A greenfield airport is an aviation facility with greenfield project characteristics. The designation reflects certain environmental qualities (using previously undeveloped or empty greenfield land, for example) and commissioning, planning and construction processes that are generally carried out from scratch. While a green field in nature is defined as a wide expanse of natural land (meadow, prairie, grassland), here greenfield denotes that a project lacks any constraints imposed upon it by prior work or existing infrastructure. (A brownfield, on the other hand, remodels or improves upon existing facilities.) Such projects can be highly coveted by engineers as no time must be allotted for demolition of unneeded buildings, etc. constructed in developed areas for the development of the particular place

Modern greenfield airports are under construction in Beijing, Istanbul, Sydney and Chennai.

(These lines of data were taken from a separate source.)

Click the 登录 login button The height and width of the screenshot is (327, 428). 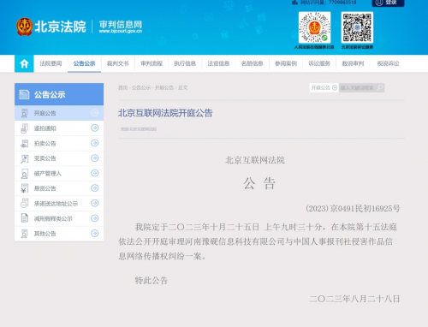pos(388,3)
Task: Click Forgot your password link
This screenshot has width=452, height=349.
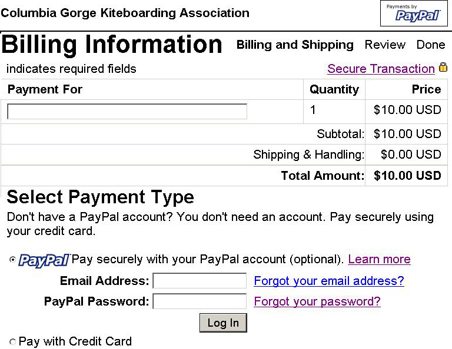Action: tap(317, 301)
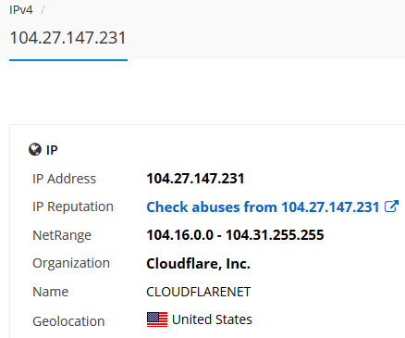The image size is (405, 338).
Task: Click the Cloudflare, Inc. organization value
Action: 198,264
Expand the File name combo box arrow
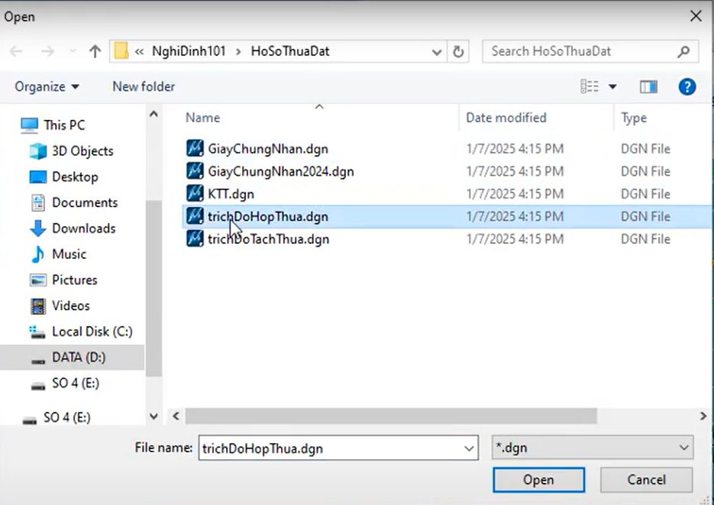714x505 pixels. click(x=470, y=448)
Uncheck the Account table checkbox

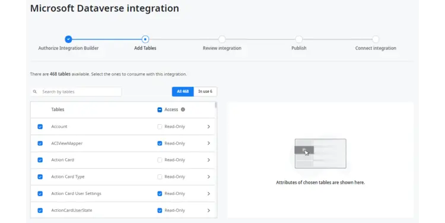click(40, 127)
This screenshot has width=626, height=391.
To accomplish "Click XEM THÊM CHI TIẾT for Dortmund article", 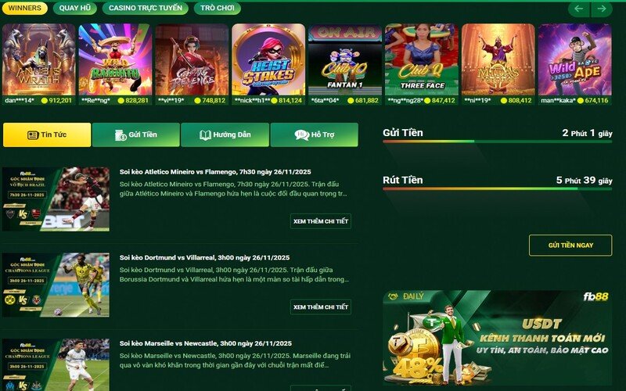I will tap(321, 307).
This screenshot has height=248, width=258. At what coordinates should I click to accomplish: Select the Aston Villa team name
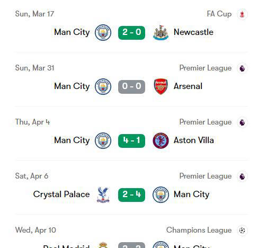(x=194, y=140)
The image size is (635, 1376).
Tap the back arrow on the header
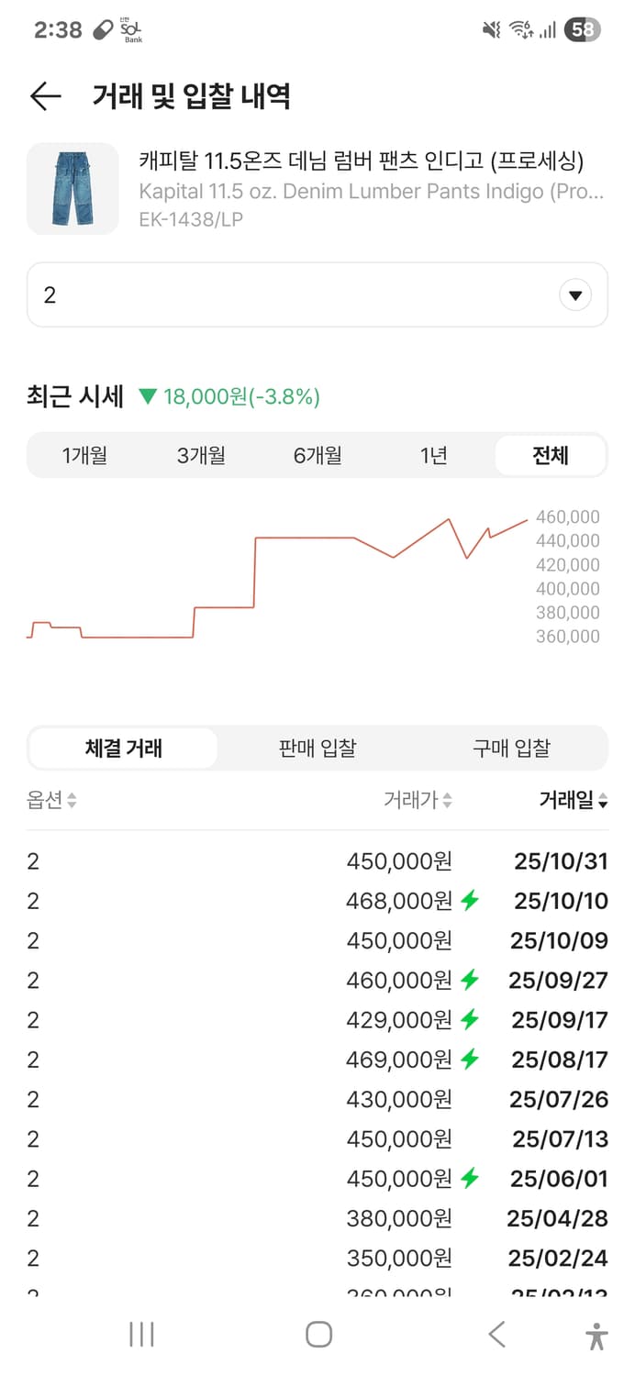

Over the next two decades, the number of airports is expected to increase from 133 to 500. Of these, 367 are slated to be greenfield airports.

== Partial list of greenfield airports ==
Some of the world's greenfield airports opened since 1995. (Many smaller airports are also under development or proposed, especially in China, India and the Philippines.)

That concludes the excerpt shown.